Marking a moment of rare bipartisan cooperation in divided Washington, US President Barack Obama on Thursday signed into law a measure meant to create jobs by helping small firms raise capital.
Obama was joined by one of his chief antagonists in the US Congress, Republican House of Representatives Majority Leader Eric Cantor and other lawmakers, to sign the Jumpstart Our Business Startups (JOBS) Act at the White House.
“This bill represents exactly the kind of bipartisan action we should be taking in Washington to help our economy,” Obama said at a bill signing ceremony in the White House Rose Garden.
“Our economy has begun to turn a corner, but we’ve still got a long way to go,” he said. “We’ve still got a lot of Americans out there who are looking for a job or looking for a job that pays better than the one that they’ve got.”
Cantor said the signing of the law was a “significant step” and added: “We can’t stop here. Republicans and Democrats need to continue working together to produce results for our nation’s small business owners and entrepreneurs.”

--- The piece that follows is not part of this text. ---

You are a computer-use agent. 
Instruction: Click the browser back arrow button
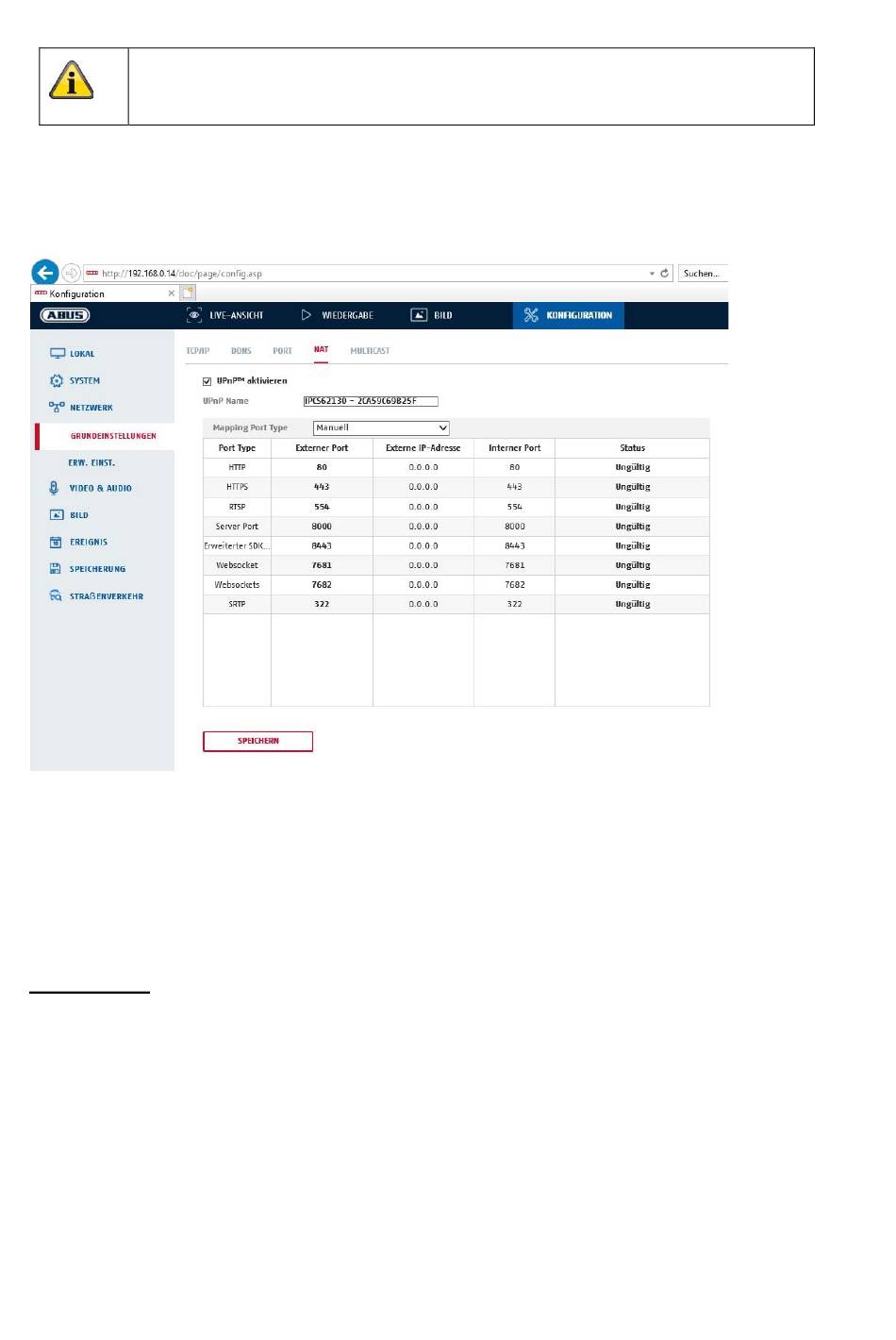pos(44,273)
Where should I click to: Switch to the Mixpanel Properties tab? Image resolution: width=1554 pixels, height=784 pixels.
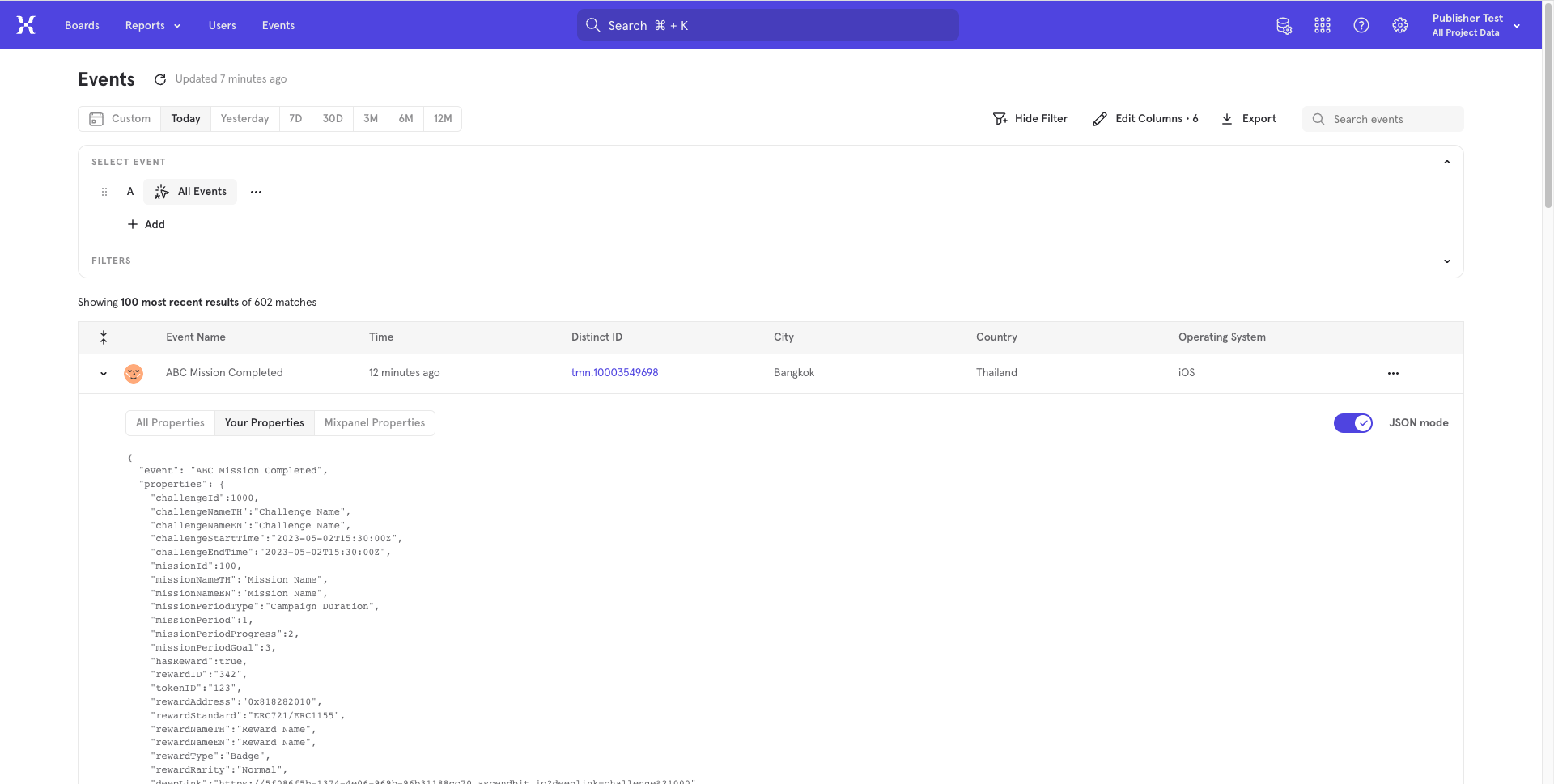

However, cooperation between the two parties on job creating measures in an election year has been fleeting, with the two sides deeply split on the best economic policies to create growth.
Obama’s political fortunes, as he seeks re-election, have been boosted in recent weeks by growing momentum in the economy and jobs growth, which has taken the unemployment rate down to 8.3 percent.
The latest Labor Department figures on the unemployment rate were due in yesterday.
The Silicon Valley-backed JOBS Act, was amended to include extra investor protections in crowd-funding, the increasingly common practice of using the Internet to gather a number of capital investors for a project.
With unemployment and the sluggish recovery key issues in his re-election bid, Obama earlier this year pushed for measures to aid small businesses and startup companies that create most of the new jobs in the US economy.
A provision of the act would allow small enterprises to more easily go public if they wish, by stripping out certain accounting restrictions for newly public companies.
Such “emerging growth companies” would enjoy relaxed rules under the US Securities and Exchange Commission, and while this part of the bill can be seen as a reduction of transparency, it will make running a newly public company less expensive.